Every line with the string "agent" must be copied from the entries below.

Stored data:
——————

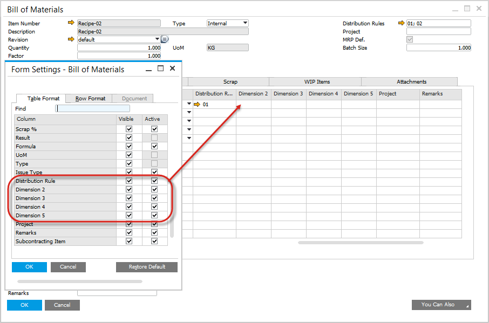
Task: Click the Revision link arrow icon
Action: coord(71,39)
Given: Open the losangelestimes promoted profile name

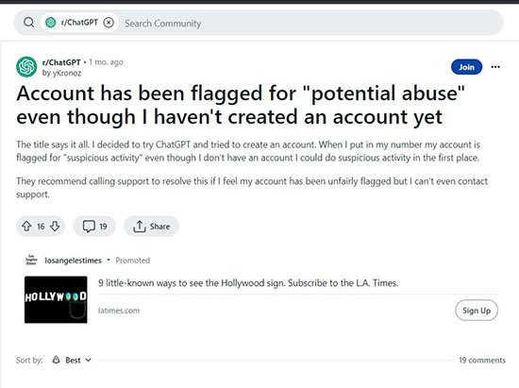Looking at the screenshot, I should 74,261.
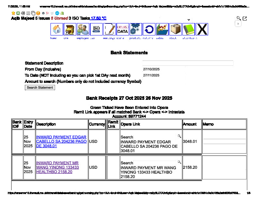
Task: Open the Sales chart icon
Action: coord(162,29)
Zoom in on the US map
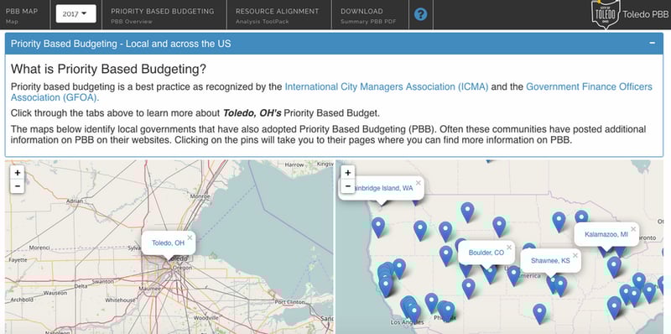The image size is (671, 334). coord(347,173)
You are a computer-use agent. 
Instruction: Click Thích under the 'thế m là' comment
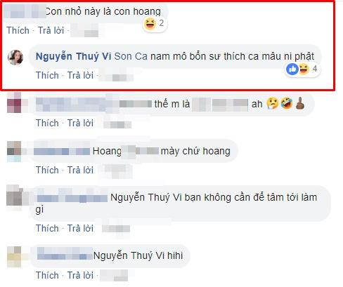click(47, 123)
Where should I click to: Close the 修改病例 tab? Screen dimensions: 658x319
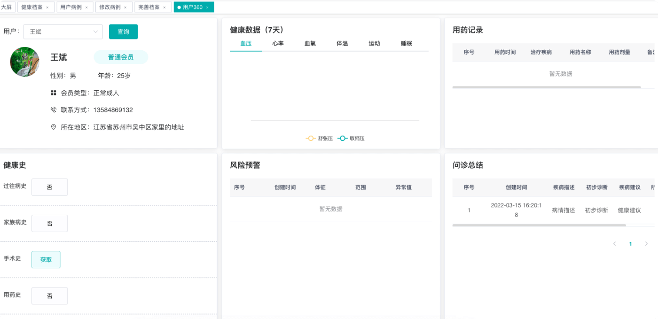point(125,8)
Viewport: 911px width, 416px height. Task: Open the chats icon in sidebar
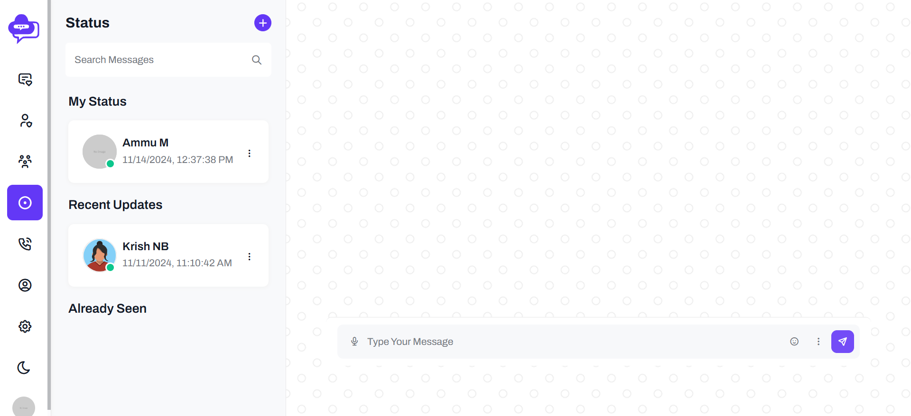point(25,80)
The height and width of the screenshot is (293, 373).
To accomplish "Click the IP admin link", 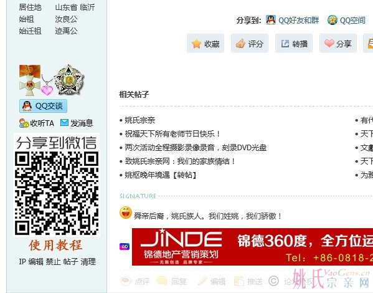I will pos(22,262).
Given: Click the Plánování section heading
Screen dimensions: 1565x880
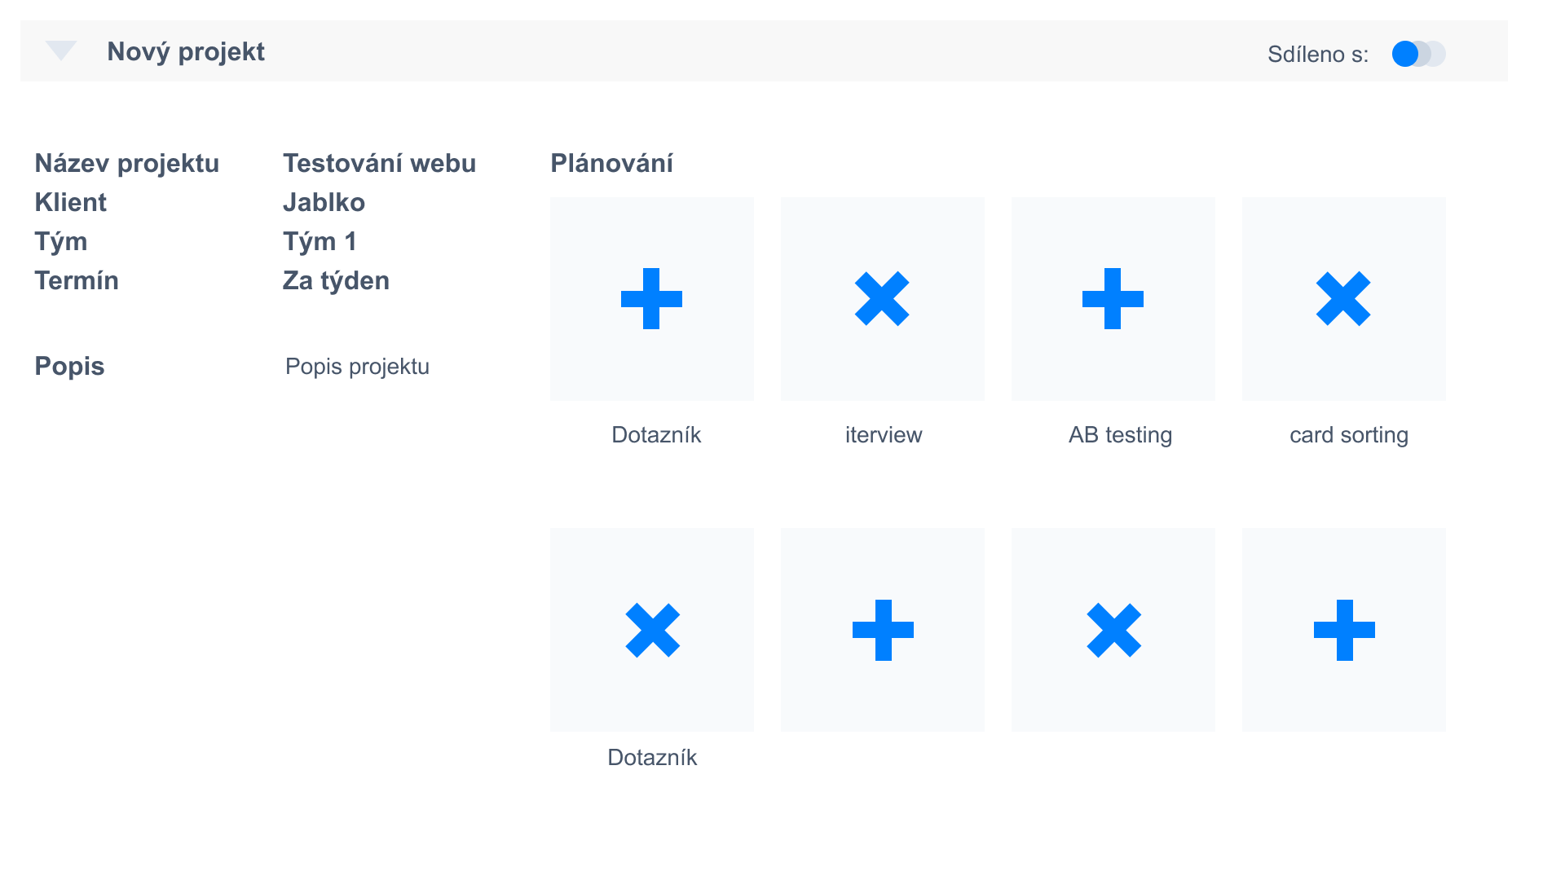Looking at the screenshot, I should pyautogui.click(x=611, y=163).
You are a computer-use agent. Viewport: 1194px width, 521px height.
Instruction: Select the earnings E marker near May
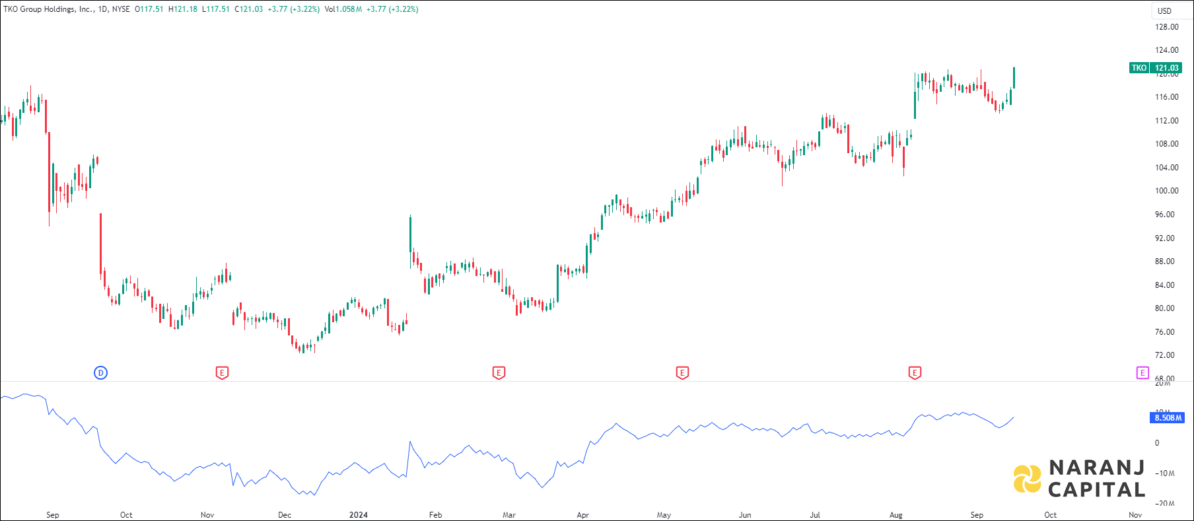(x=682, y=373)
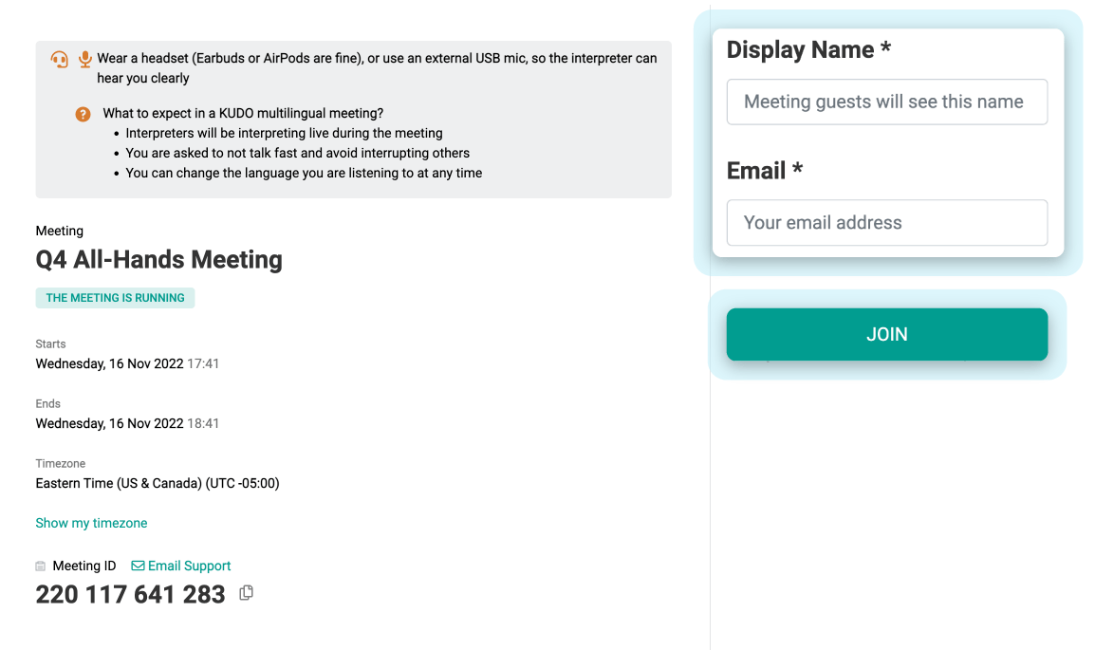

——————

» **ANSWER SPACE**:
You are a computer-use agent. 
You are a computer-use agent. Viewport: 1194px width, 521px height.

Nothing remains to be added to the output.